Topic > Quality and health of drinking water - 689

Three doctors wrote the book The water we drink: the quality of water and its effects on health. Their names are Joshua I. Barzilay, MD, Winkler G. Weinberg, MD, and J. William Eley, MD. To put the issue of drinking water quality and its effects on health into perspective, the book is divided into three parts. It first examines the history of water, disease, and sanitation. The next section deals with health issues. At the conclusion of the book are chapters on bottled water and purification methods. The intent of the book is to educate consumers. In the ancient world there was an awareness of the need for sanitation and safe water for consumption. Efforts to keep water pure, maintain access to high-quality water, and provide wastewater disposal have been widely practiced. With the fall of the Roman Empire and the beginning of the Middle Ages these practices were largely forgotten and infectious diseases became common. Only with the rise of the scientific method and discoveries over the last hundred years has the connection between water quality, sanitation and health been rediscovered. The discovery that diseases were contagious and transmissible through water served as a reason for the development of water purification methods. In 1887, the first water filtration system was established in Lawrence, Massachusetts.

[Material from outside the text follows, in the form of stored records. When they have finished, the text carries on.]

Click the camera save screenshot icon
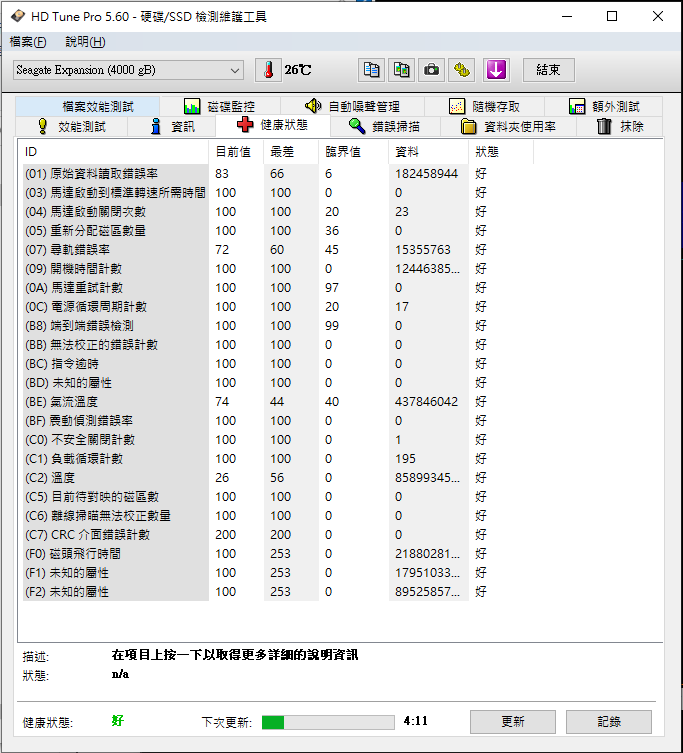This screenshot has height=753, width=683. click(x=432, y=70)
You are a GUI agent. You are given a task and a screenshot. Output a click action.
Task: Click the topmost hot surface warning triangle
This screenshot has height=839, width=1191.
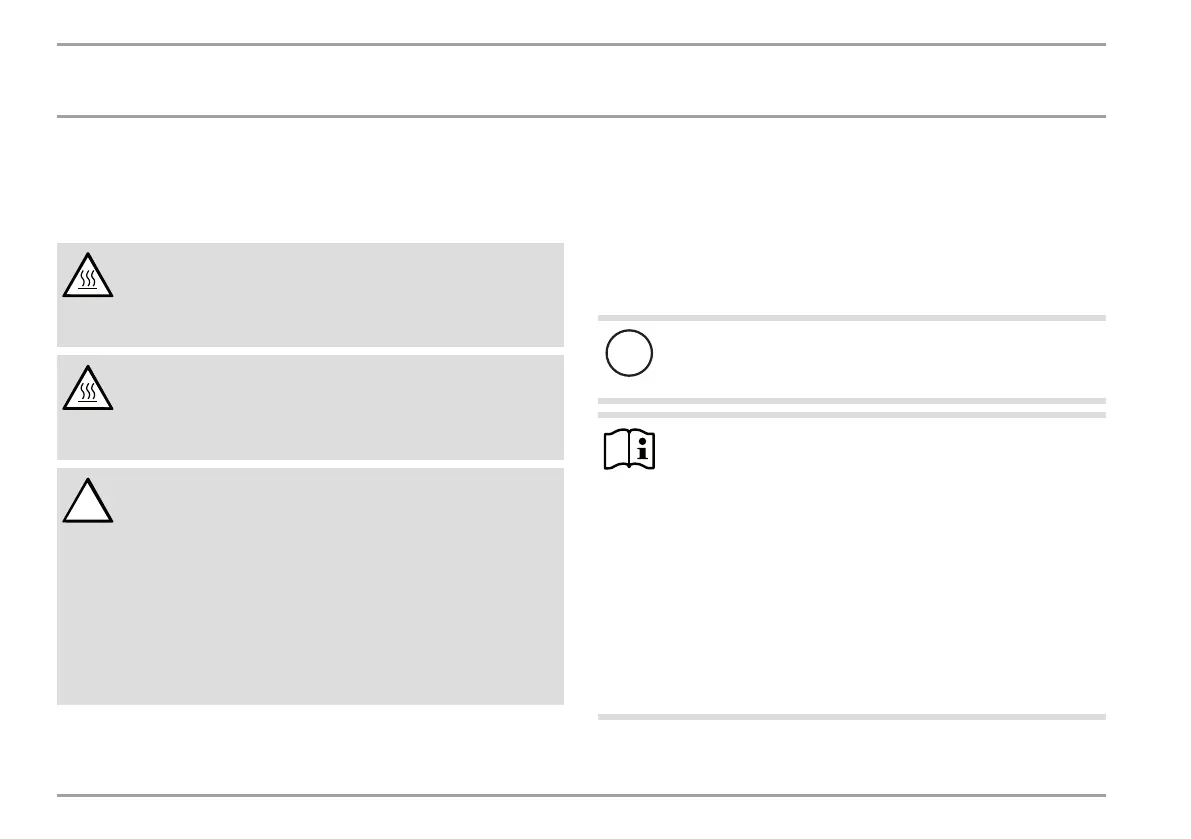pyautogui.click(x=87, y=275)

Sand was the filter medium. In a short time the incidence of typhoid fever decreased enormously. In 1974, Congress passed the Safe Drinking Water Act. It established government control, through the Environmental Protection Agency (EPA), of surface and groundwater sources. “The EPA has established two types of regulations: (1) mandatory, enforceable maximum contaminant level (MCL) objectives, to be set as close as possible to the recommended health objectives, and (2) non-mandatory, community-based maximum contaminant level objectives. health (MCLG).” The chemicals and contaminants to be regulated were: microbiological contaminants, metals and inorganic chemicals, volatile organic chemicals, organic compounds and radionuclides. Despite the achievements, waterborne diseases remain a concern. “From 1971 to 1988, 564 infectious outbreaks occurred in the United States involving nearly 140,000 people.” Bacteria are microorganisms belonging to the kingdom of Prokaryotes. When certain bacteria appear in places where they don't normally reside, they can cause disease.